> _Your task_:
Nothing is needed except the lines below that run from the one with "The width and height of the screenshot is (2508, 1484)." through the one with "Task: Click round", repeated exactly.

> _Record excerpts_:
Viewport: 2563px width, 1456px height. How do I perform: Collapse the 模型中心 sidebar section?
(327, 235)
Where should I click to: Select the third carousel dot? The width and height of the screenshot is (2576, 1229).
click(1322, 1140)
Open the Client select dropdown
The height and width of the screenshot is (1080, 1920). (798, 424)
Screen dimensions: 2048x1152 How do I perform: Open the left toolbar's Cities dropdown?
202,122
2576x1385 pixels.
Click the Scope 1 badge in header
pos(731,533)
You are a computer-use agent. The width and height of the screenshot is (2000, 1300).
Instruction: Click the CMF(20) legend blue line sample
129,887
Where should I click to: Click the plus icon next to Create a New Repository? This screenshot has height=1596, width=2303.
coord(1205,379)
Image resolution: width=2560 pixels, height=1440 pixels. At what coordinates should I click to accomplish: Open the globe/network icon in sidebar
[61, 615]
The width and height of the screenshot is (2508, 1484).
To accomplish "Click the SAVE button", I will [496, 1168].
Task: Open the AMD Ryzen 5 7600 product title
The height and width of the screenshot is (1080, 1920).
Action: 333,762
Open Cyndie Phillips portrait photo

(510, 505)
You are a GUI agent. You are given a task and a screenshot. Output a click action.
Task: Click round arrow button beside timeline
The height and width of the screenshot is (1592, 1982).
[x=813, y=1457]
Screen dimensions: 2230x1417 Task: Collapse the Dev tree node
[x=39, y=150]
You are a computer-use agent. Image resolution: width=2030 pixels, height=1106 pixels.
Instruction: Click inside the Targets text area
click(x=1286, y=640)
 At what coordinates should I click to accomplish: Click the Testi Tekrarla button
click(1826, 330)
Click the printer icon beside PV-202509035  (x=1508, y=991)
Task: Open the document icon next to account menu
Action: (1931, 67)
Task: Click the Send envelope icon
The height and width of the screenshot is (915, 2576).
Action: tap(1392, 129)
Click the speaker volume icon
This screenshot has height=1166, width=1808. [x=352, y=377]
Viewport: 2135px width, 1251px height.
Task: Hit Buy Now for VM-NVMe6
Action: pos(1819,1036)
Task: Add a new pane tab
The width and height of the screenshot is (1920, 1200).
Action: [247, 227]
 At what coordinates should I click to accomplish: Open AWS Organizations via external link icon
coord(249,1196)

> _Task response_:
The width and height of the screenshot is (2508, 1484).
To accomplish "Click the SAVE button", I will [496, 1168].
Task: Open the AMD Ryzen 5 7600 product title
The height and width of the screenshot is (1080, 1920).
Action: 333,762
Open Cyndie Phillips portrait photo

(510, 505)
You are a GUI agent. You are given a task and a screenshot. Output a click action.
Task: Click round arrow button beside timeline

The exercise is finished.